Larry Ellison Opens Up About Steve Jobs' Last Days

Steve Jobs

Few people knew Steve Jobs better than Oracle founder Larry Ellison. The two were friends for more than two decades and lived next door to each other for a time. Now, Ellison is opening up about the Apple cofounder's final days battling pancreatic cancer.

"We'd always go for walks, and the walks just kept getting shorter," Ellison told Charlie Rose in a CBS This Morning interview that aired Tuesday. "Until near the end we'd kind of walk around the block or maybe — maybe four blocks, something like that.
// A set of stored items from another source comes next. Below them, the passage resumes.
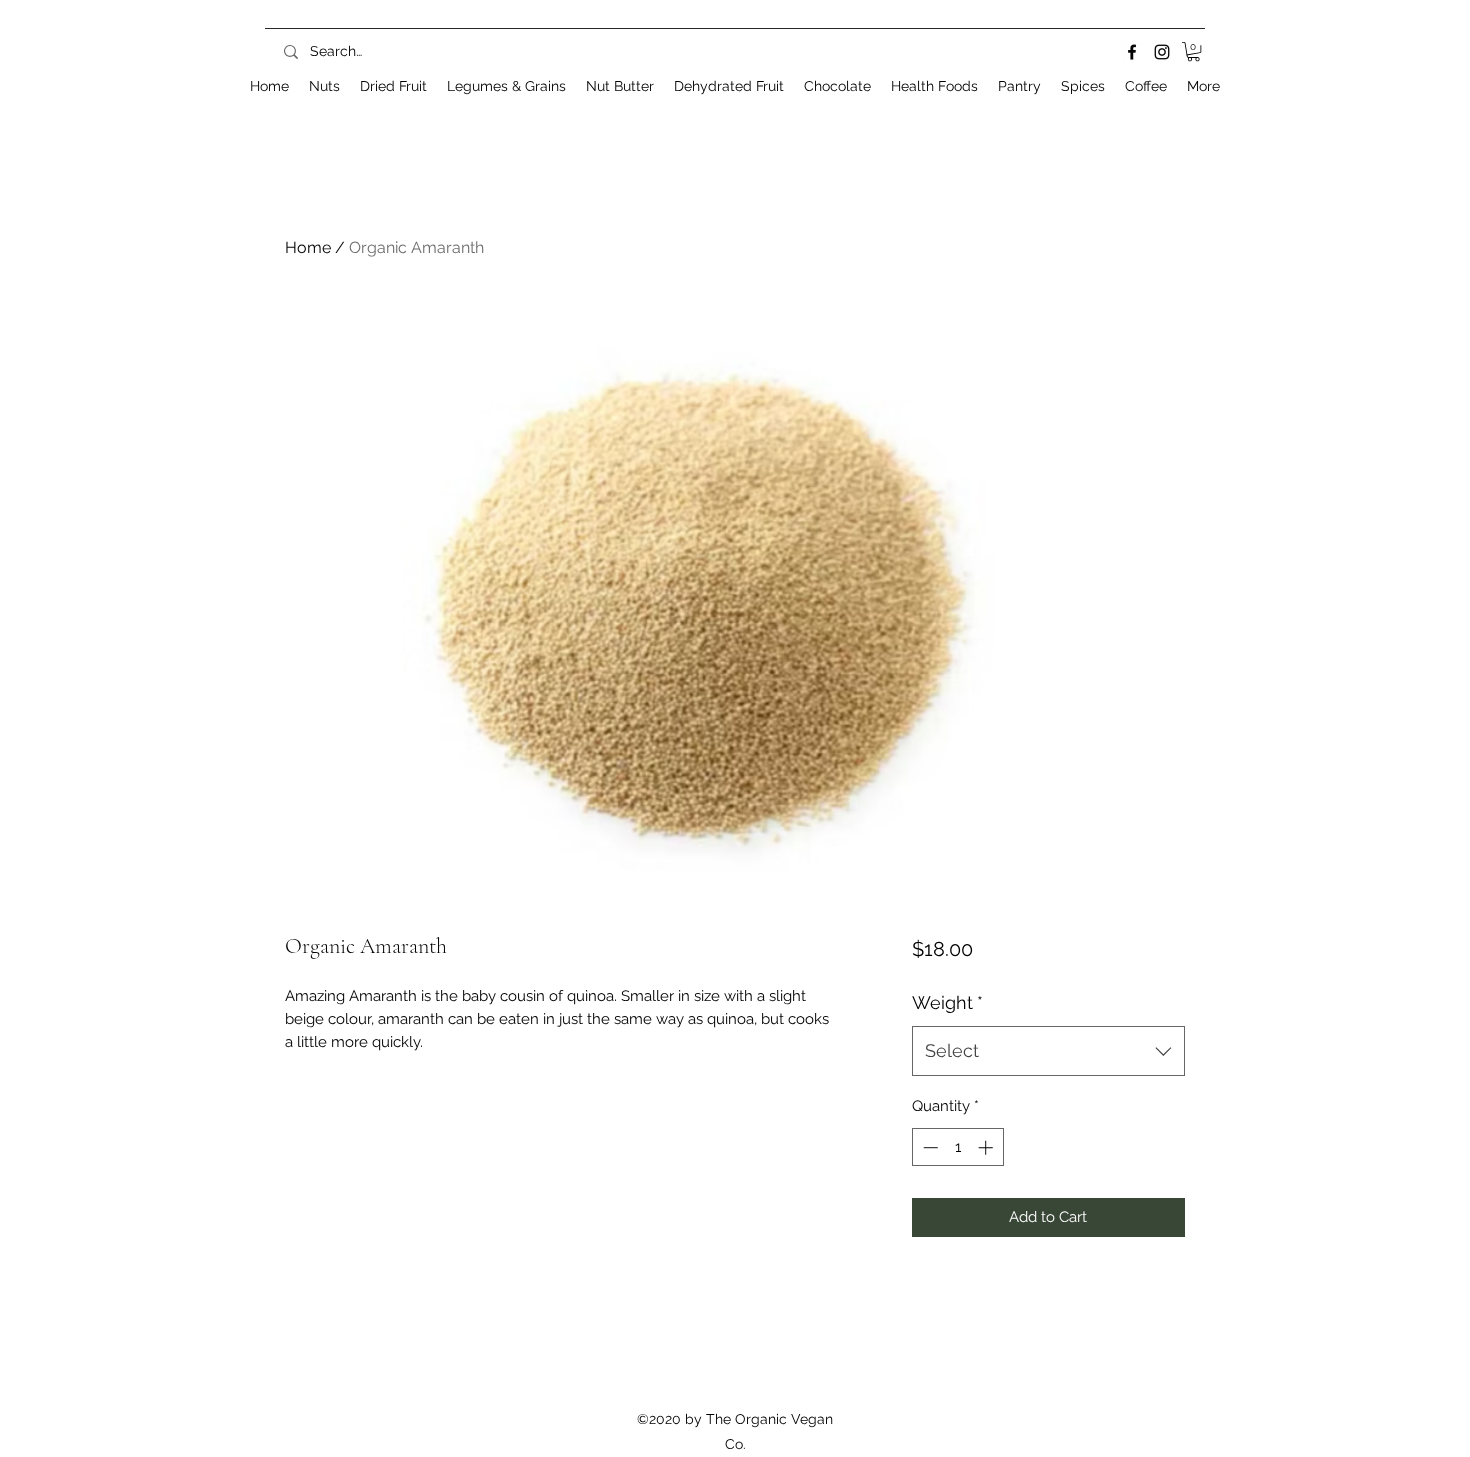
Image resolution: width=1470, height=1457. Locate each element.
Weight (947, 1002)
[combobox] (1048, 1051)
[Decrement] (928, 1147)
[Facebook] (1132, 52)
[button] (1193, 51)
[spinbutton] (957, 1147)
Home (308, 247)
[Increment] (987, 1147)
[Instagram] (1162, 52)
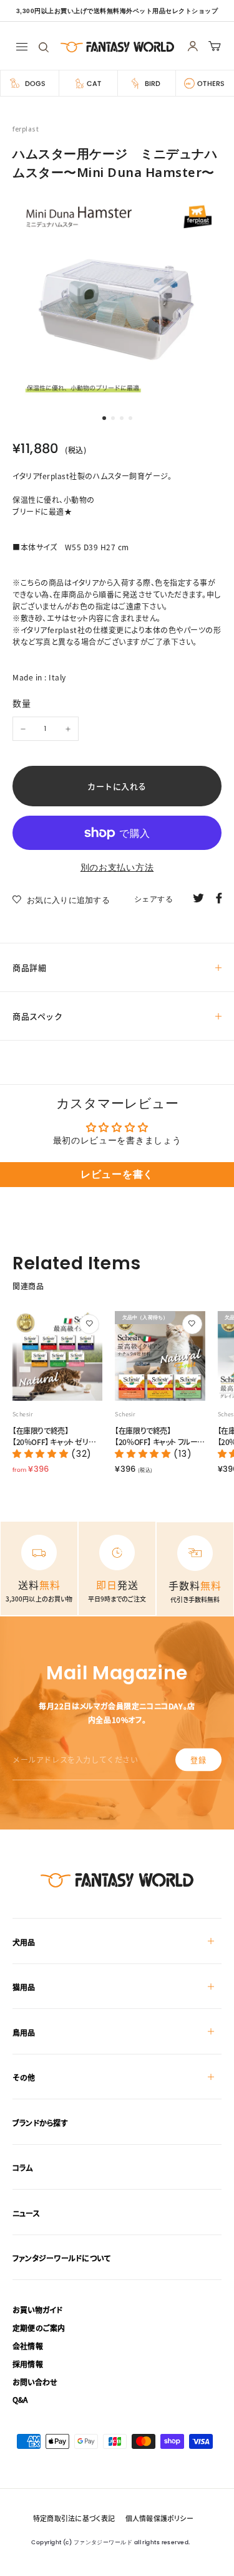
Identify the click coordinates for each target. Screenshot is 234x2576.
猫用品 (24, 1987)
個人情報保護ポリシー (159, 2518)
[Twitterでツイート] (198, 897)
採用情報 (27, 2364)
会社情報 (27, 2345)
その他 (24, 2077)
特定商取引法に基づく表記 (74, 2518)
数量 (21, 703)
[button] (41, 1454)
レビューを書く (117, 1174)
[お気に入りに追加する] (89, 1324)
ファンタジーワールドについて (61, 2258)
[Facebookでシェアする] (219, 897)
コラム (22, 2167)
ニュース (26, 2213)
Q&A (20, 2399)
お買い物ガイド (37, 2309)
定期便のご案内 (39, 2327)
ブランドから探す (40, 2122)
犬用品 (24, 1942)
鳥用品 (24, 2032)
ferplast (25, 129)
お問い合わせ (34, 2382)
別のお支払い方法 (117, 867)
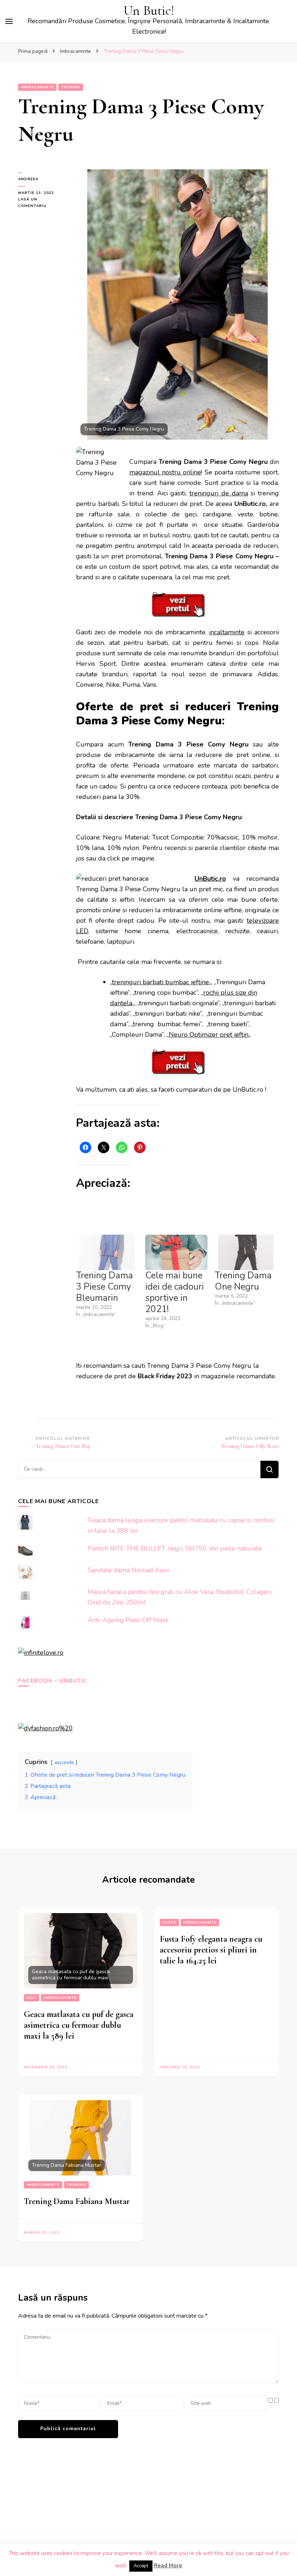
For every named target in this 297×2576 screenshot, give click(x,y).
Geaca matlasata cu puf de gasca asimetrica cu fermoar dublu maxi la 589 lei (78, 2025)
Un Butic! (149, 11)
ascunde (64, 1762)
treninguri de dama (218, 493)
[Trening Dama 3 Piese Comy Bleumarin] (107, 1252)
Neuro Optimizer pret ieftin (208, 1034)
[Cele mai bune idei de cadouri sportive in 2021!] (176, 1252)
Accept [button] (141, 2566)
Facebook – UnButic (52, 1681)
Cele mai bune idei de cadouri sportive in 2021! (174, 1292)
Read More (168, 2565)
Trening (70, 87)
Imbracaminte (37, 87)
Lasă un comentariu (41, 203)
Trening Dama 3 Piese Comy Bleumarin (104, 1286)
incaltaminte (226, 632)
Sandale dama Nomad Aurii (128, 1570)
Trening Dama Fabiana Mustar (77, 2201)
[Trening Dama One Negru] (246, 1252)
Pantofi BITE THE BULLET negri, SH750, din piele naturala (174, 1548)
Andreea (28, 179)
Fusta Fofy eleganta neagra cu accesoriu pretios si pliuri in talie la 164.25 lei (211, 1950)
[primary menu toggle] (9, 21)
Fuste (169, 1922)
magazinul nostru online (165, 472)
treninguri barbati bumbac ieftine (160, 982)
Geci (31, 1997)
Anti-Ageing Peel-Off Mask (128, 1620)
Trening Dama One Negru (243, 1281)
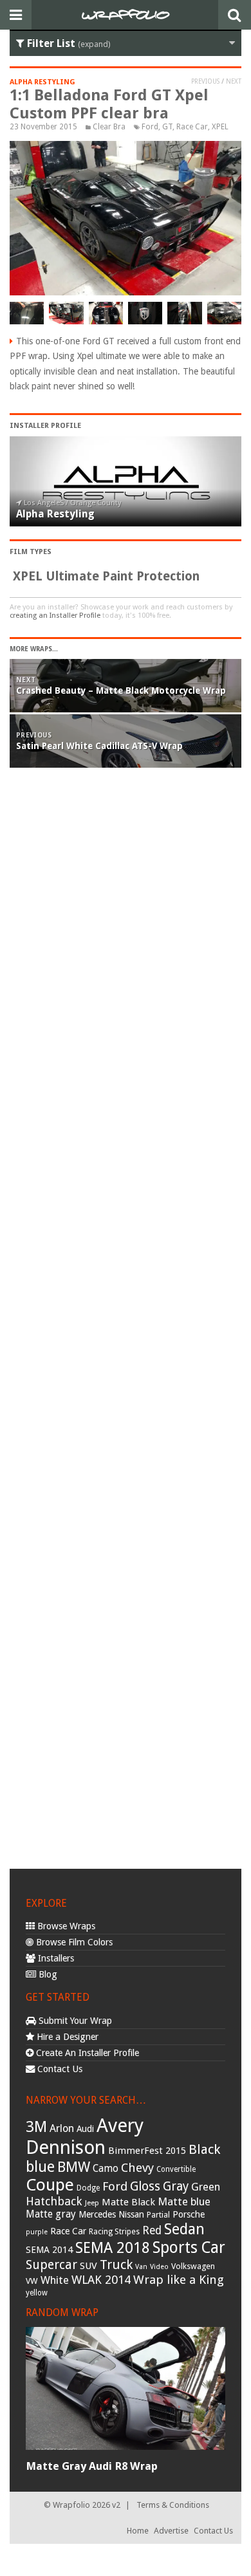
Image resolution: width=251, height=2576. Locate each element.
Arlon (62, 2128)
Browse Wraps (65, 1926)
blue (40, 2166)
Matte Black (128, 2202)
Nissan (131, 2214)
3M (36, 2127)
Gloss (145, 2186)
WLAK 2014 (101, 2279)
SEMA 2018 (112, 2248)
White (55, 2280)
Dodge (88, 2187)
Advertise (171, 2530)
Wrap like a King (178, 2279)
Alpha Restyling (42, 82)
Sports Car (189, 2247)
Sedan (184, 2229)
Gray (176, 2186)
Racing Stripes (114, 2231)
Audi (85, 2129)
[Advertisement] (125, 1322)
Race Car (192, 126)
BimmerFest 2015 (147, 2150)
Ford (150, 126)
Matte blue (184, 2201)
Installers (54, 1958)
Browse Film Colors (73, 1942)
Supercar (51, 2264)
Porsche (188, 2214)
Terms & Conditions (172, 2505)
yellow (37, 2292)
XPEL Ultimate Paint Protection (106, 576)
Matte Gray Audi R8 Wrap (92, 2466)
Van (141, 2267)
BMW (73, 2167)
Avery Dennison (85, 2136)
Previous (205, 81)
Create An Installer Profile (86, 2053)
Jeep (92, 2202)
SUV (88, 2266)
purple (37, 2232)
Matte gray (51, 2214)
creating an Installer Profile (55, 615)
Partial (158, 2214)
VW (32, 2281)
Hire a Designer (66, 2037)
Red (152, 2230)
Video (159, 2267)
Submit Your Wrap (74, 2020)
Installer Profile (45, 426)
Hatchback (54, 2201)
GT (167, 126)
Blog (46, 1974)
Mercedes (97, 2214)
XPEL (220, 126)
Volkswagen (193, 2266)
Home (138, 2530)
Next (233, 81)
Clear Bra (109, 126)
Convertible (176, 2169)
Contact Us (58, 2069)
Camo (105, 2168)
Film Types (30, 552)
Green (205, 2187)
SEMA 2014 (49, 2250)
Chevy (137, 2167)
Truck (116, 2264)
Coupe (50, 2184)
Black (204, 2149)
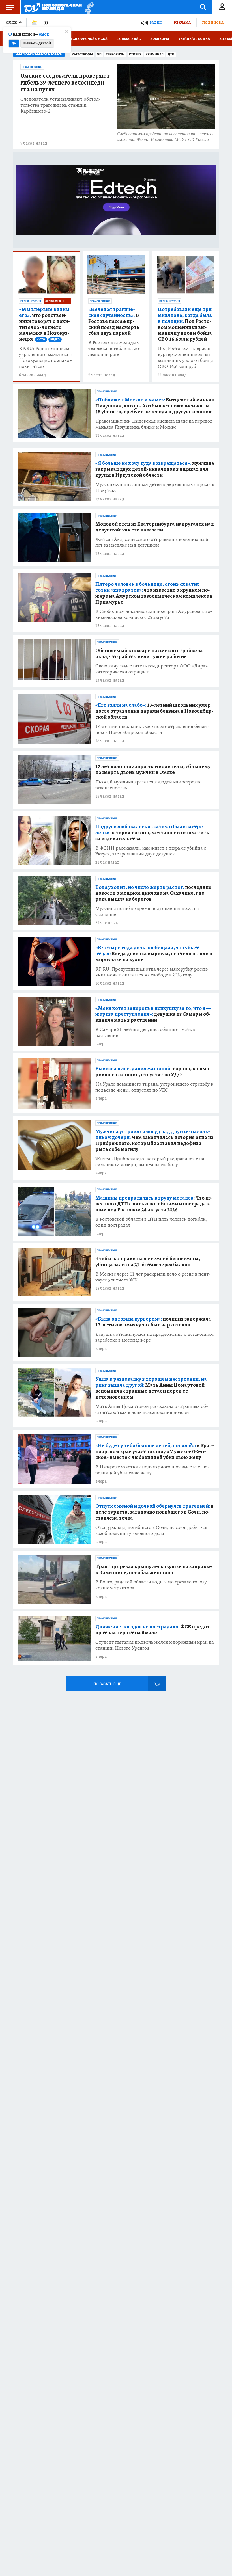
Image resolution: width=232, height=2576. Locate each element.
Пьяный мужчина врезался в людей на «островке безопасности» (148, 785)
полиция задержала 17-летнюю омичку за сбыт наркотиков (153, 1322)
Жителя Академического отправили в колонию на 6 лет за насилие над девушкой (151, 542)
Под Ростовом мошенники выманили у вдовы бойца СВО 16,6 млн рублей (185, 324)
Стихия (135, 54)
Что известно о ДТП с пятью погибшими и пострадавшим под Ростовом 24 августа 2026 (154, 1204)
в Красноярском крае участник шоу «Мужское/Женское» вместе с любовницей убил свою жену (154, 1451)
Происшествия (32, 67)
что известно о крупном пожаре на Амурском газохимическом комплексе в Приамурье (154, 593)
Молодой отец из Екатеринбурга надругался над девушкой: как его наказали (154, 527)
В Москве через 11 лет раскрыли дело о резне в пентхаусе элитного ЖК (153, 1277)
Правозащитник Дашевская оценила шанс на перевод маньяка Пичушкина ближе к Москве (154, 424)
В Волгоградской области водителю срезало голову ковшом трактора (151, 1585)
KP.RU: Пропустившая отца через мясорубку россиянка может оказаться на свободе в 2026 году (152, 972)
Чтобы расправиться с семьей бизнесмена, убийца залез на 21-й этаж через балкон (147, 1262)
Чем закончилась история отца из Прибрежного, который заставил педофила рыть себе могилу (154, 1140)
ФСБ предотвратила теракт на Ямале (153, 1630)
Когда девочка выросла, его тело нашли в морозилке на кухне (153, 954)
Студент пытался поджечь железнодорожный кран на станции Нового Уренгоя (154, 1645)
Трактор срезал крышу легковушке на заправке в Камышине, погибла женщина (153, 1570)
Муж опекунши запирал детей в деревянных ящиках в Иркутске (154, 487)
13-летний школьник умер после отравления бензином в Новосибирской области (152, 729)
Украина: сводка (194, 38)
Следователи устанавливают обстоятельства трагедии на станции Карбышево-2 (60, 105)
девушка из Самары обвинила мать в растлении (153, 1014)
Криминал (155, 54)
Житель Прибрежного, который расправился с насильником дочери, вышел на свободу (150, 1162)
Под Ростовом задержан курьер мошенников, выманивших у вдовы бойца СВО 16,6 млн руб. (185, 357)
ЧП (99, 54)
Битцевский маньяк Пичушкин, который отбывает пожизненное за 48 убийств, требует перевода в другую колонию (154, 406)
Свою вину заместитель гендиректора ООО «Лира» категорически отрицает (151, 669)
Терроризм (115, 54)
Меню (10, 7)
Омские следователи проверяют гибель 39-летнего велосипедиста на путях (65, 82)
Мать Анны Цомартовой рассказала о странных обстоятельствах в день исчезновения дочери (151, 1409)
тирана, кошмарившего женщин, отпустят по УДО (153, 1072)
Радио (155, 22)
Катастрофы (82, 54)
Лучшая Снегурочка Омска (82, 38)
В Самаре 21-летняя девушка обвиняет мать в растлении (145, 1032)
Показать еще (107, 1684)
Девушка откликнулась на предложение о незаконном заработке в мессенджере (154, 1337)
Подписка (213, 22)
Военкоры (159, 38)
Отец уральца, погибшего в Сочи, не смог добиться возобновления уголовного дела (151, 1530)
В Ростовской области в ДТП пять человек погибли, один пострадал (151, 1222)
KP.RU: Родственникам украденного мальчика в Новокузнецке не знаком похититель (46, 357)
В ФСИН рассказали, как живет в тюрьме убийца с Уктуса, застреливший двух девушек (150, 851)
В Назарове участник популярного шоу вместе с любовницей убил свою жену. (152, 1470)
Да (14, 43)
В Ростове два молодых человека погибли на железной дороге (115, 348)
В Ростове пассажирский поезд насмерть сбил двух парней (113, 321)
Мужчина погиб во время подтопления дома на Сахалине (147, 911)
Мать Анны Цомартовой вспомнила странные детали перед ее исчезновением (151, 1388)
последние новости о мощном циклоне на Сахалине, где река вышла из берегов (153, 893)
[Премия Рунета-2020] (88, 7)
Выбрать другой (37, 43)
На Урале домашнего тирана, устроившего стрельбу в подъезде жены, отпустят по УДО (154, 1087)
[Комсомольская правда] (53, 7)
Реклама (182, 22)
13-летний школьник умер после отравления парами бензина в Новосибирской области (154, 711)
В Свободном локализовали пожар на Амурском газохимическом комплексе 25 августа (153, 614)
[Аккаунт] (222, 7)
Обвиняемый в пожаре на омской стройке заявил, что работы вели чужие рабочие (150, 654)
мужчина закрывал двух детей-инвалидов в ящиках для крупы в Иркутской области (154, 469)
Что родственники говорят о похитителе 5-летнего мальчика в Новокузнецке (44, 324)
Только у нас (129, 38)
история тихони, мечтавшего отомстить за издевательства (152, 833)
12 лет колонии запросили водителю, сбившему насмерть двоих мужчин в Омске (152, 769)
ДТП (171, 54)
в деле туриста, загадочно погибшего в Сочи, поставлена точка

And you just watched him getting weaker."



Ellison says that Jobs' loss of strength was all the more striking given his gung-ho personality. "This was absolutely the strongest, most willful person I have ever met, and after seven years, the cancer even wore him out ... He was just tired of fighting, tired of the pain."

Ellison revealed that Jobs eventually decided to stop his cancer treatment, a move that "shocked" those close to Jobs. A few days later, on Oct. 5, 2011, Jobs passed away.

"He decided — shocked Lorraine [Powell Jobs, his wife], shocked everybody — that the medication was gonna stop," Ellison recalled. "He just pulled off the meds — I think on a Saturday or a Sunday. And by the following Wednesday he was gone."

In a particularly moving moment, Ellison described his eulogy for Jobs. "My eulogy began, you know, I guess we're all told that no one's irreplaceable. I don't believe that. I just don't," he said.

At another point in the interview, Ellison proclaimed that Jobs was this era's equivalent of Pablo Picasso and Thomas Edison, and suggested that Apple is in trouble now that he is no longer around to lead the company.